Introduction: Mounting an Anvil With a Puddle

About: Flemming changed the the world with a saucer and a bit of mold. Florence Nightingale changed the world with a tiny lamp, walking silent rounds among the wounded and dying. Einstein: chalk. Pasteur: chickens. A…

It is distressing when things around us seem uncertain. Here's a little reminder that you're always surrounded by something absolutely true.


You'll need:

An enormous planet, warm enough for liquid water



A nail

A stick

Some more sticks

A brick

A chainsaw (optional)

An anvil (optional)

Step 1: You Are Unsure If You Are Sure That the Painting Is Crooked

You've done it. You've hung the picture and you were certain it was straight and then you left the room and it was crooked when you came back. Or you thought your kitchen floor was straight until you dropped that Gobstopper- then off it goes to live under the stove forever. I'm not getting it.

But the surface of still water is level- that is, it's a plane perpendicular to a straight line drawn from where you are standing down to the center of the Earth. It's enough to make you feel like you're a pretty big deal.
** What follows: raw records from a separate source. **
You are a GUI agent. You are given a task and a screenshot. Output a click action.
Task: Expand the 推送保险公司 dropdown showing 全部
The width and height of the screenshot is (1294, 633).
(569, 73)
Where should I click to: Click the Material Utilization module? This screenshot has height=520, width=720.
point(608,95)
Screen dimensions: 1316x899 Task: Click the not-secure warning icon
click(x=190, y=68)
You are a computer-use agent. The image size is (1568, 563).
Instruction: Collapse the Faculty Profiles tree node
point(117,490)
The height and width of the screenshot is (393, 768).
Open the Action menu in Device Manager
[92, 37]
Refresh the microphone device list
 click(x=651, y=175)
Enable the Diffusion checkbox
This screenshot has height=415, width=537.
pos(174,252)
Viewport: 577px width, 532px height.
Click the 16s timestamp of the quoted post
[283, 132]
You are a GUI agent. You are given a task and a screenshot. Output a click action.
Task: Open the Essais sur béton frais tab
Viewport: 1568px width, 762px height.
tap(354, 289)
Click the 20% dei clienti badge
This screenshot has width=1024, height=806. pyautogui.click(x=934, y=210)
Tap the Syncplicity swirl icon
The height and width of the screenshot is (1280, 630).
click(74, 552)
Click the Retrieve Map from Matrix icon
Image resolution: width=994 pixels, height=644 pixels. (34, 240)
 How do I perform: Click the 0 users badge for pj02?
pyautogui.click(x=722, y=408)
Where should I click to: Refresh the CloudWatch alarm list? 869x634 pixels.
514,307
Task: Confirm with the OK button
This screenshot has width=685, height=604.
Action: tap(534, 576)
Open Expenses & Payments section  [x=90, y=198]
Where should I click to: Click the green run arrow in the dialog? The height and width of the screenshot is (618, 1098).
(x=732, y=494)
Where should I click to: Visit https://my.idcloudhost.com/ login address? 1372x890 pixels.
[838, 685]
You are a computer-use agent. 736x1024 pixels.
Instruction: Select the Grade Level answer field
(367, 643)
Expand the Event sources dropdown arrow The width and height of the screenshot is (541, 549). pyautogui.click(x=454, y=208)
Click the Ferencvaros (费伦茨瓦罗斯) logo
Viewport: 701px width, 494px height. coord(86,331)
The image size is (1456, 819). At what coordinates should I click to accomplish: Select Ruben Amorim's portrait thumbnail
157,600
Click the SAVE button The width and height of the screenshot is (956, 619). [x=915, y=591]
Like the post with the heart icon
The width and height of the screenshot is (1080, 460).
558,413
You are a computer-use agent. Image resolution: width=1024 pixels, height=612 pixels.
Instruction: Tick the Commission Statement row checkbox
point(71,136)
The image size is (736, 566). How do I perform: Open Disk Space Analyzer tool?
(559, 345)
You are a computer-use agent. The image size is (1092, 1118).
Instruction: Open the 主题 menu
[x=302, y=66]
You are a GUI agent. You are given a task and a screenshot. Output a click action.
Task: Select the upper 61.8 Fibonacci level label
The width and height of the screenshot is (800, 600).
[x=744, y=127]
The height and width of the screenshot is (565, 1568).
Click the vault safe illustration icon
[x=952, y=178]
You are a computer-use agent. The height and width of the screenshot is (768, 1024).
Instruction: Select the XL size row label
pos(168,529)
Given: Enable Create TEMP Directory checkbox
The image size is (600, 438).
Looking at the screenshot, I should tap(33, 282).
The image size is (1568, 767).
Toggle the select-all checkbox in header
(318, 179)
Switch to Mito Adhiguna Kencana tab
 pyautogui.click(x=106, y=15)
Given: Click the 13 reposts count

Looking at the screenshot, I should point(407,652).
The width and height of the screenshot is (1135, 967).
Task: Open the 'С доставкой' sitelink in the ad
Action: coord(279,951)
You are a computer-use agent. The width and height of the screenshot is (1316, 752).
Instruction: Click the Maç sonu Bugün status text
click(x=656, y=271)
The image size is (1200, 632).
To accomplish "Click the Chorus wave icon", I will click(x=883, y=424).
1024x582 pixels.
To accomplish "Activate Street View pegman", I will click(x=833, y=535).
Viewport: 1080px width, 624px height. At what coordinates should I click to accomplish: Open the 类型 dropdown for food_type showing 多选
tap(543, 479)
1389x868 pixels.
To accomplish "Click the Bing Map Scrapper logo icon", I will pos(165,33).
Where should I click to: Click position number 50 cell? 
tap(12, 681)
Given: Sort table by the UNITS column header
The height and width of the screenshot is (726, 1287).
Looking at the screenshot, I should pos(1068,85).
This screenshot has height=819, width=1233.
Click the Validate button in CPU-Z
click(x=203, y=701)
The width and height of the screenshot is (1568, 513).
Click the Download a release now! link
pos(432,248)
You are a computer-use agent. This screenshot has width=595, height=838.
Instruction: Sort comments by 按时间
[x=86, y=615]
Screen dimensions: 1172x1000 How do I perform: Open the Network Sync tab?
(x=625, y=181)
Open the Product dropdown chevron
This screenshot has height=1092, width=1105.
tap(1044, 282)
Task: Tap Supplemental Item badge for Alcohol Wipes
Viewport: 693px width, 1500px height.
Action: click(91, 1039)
And so you are. You are perpetually on the top of the world! And now you'll know how to use that water surface to your advantage.

Step 2: Find a Puddle

If you can't find a puddle today you can make one. I'll let you figure out how to do that on your own. Here's the rest of the plan:

1. Put a brick in the puddle and squish it down to the water level.

2. Bend a piece of wire 45 degrees and fasten each leg to a stick.

3. Hang a nail from the peak of the bent wire. This nail is now a plumb bob and will always point to the center of the Earth.

4. Set the stick on the brick and mark where the nail is pointing.

5. Retrieve the brick. Bricks are useful and don't belong in the mud.

6. Give the brick a pat. He did his part.

Hereafter, when the nail is pointing at this mark on the stick, you can trust that the stick is perpendicular to the radius of the Earth.

Step 3: Transferring the Puddle

With a little help from stick #2 and stick #3 and stick #4 I can transfer that puddle surface plane to the irregular, cylindrical surface of a log.

With each stick a greater length than the diameter of the log I nail the center of each to the bark, leveling as I go. When the sticks' ends all line up I know that they have made a circuit of the log that is parallel to the surface of the puddle, which is as true as anything you ever saw, down to the margin of molecules. The margin of the chainsaw is less precise.